Bereits nach einer sechsmonatigen Mitgliedschaft hast du unter bestimmten Voraussetzungen Anspruch auf den ordentlichen Rechtsschutz der Gewerkschaft GPA. Dieser gilt in erster Linie für arbeitsrechtliche Streitigkeiten.

Der Rechtsschutz kann sich erstrecken auf

  • Rechtsberatung
  • Durchführung von Interventionen
  • Vertretung vor Gerichten (Arbeitsgericht und ordentliche Gerichte)
  • Vertretung vor Behörden und Ämtern (Sozialversicherung, Einigungsamt, kollektivvertragliches Schiedsgericht, usw.)
  • Rechtshilfe in Insolvenzverfahren
  • Unterstützung in Exekutionsverfahren

Bei Bedarf wird dir kostenlos ein Rechtsvertreter oder eine Rechtsvertreterin zur Verfügung gestellt, werden Gerichtsgebühren und Barauslagen ersetzt oder werden gegnerische Prozesskosten zur Gänze übernommen.

Im Rahmen ihrer Rechtsschutztätigkeit verhilft die Gewerkschaft GPA alljährlich tausenden ihrer Mitglieder durch Rechtsberatung, Intervention beim Arbeitgeber und Führung von Gerichtsverfahren sowie Sozialplanverhandlungen zu ihrem Recht.

Was ist der Gewerkschaft GPA-Rechtsschutz?

Grundlage für den Gewerkschaft GPA-Rechtsschutz ist das ÖGB-Rechtsschutzregulativ.

Grundsätzlich bekommst du als Mitglied der GPA unter bestimmten Voraussetzungen unentgeltlichen Rechtsschutz in Angelegenheiten, die mit dem Praktikums-, Lehr-, Arbeits- oder Dienstverhältnis oder der Ausübung einer gewerkschaftlichen Funktion unmittelbar in Zusammenhang stehen.

In erster Linie sind Arbeits- und Sozialrechtsangelegenheiten vor den ordentlichen Gerichten und Behörden Gegenstand des Gewerkschaft GPA-Rechtsschutzes.

Der unentgeltliche Rechtsschutz kann die Rechtsberatung, die Durchführung von Interventionen, die Vertretung vor Gerichten, Ämtern und Behörden und die Rechtshilfe in Exekutions- sowie Insolvenzverfahren umfassen.

Rechtsschutz in strafrechtlichen Angelegenheiten erfolgt ausschließlich unter den Voraussetzungen und zu den Bedingungen der „ÖGB Berufsrechtsschutz-Versicherung“.

Üblicherweise wird die GPA-Rechtsschutztätigkeit von eigens geschulten Rechtsschutz-Sekretär:innen verrichtet.
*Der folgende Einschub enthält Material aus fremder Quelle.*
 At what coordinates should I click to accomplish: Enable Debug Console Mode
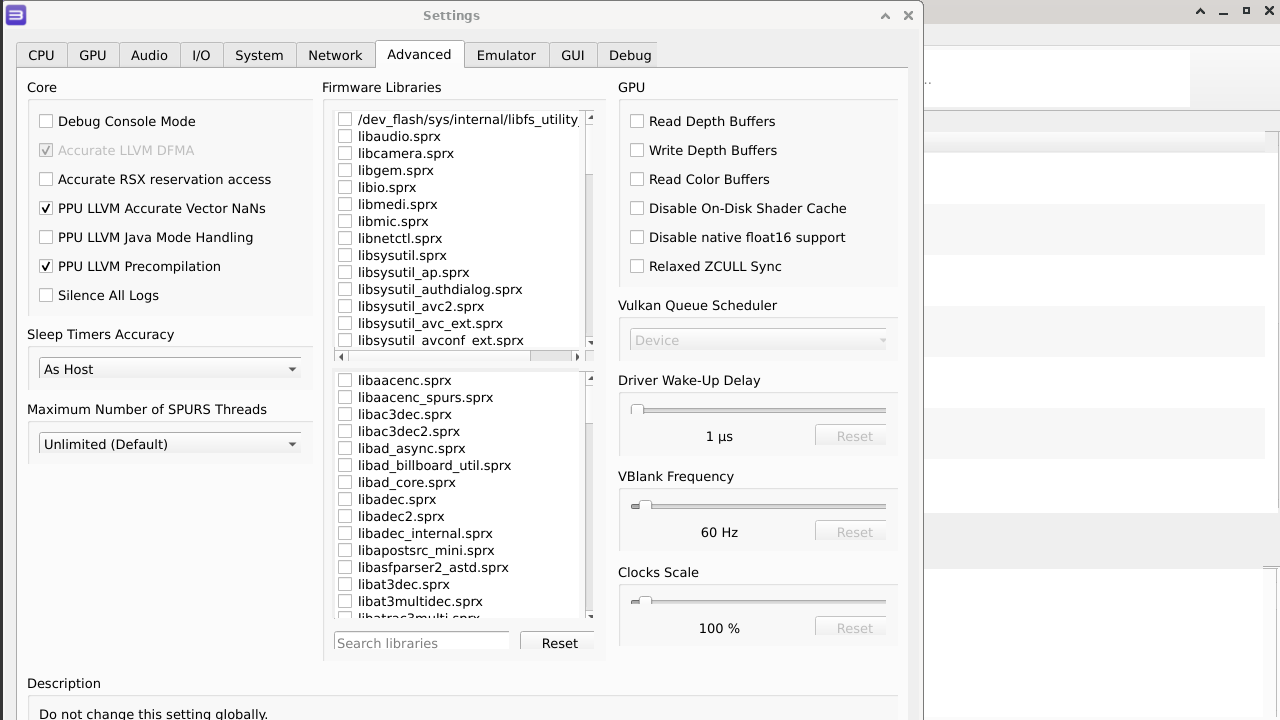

Ein Anspruch auf Beistellung eines Rechtsanwalts besteht nur ausnahmsweise in solchen Verfahren, in denen Anwaltszwang herrscht (zB Revisionsverfahren vor dem Obersten Gerichtshof).

Rechtsvertretung ohne Kostenrisiko

Unentgeltlicher Rechtsschutz beschränkt sich nicht nur auf die kostenlose Rechtsvertretung, sondern beinhaltet auch die Übernahme allfälliger Sachverständigengebühren. Im Fall des Prozessverlustes werden sogar die Kosten der gegnerischen Rechtsvertretung von der Gewerkschaft GPA übernommen. Mitglieder der Gewerkschaft GPA können ihre Rechte somit ohne Kostenrisiko gerichtlich durchsetzen.

Voraussetzungen für den unentgeltlichen Rechtsschutz

Der unentgeltliche Rechtsschutz ist allerdings an Voraussetzungen geknüpft:

  • du musst vor dem Anlassfall zumindest schon sechs Monate Mitglied der Gewerkschaft GPA gewesen sein und regelmäßig deine (Voll)beiträge leisten.
  • Weiters darfst du, bevor du Antrag auf Gewährung von Rechtsschutz stellst, keine andere Stelle - zB keinen Rechtsanwalt - mit deiner Vertretung in der gleichen Rechtssache betraut haben.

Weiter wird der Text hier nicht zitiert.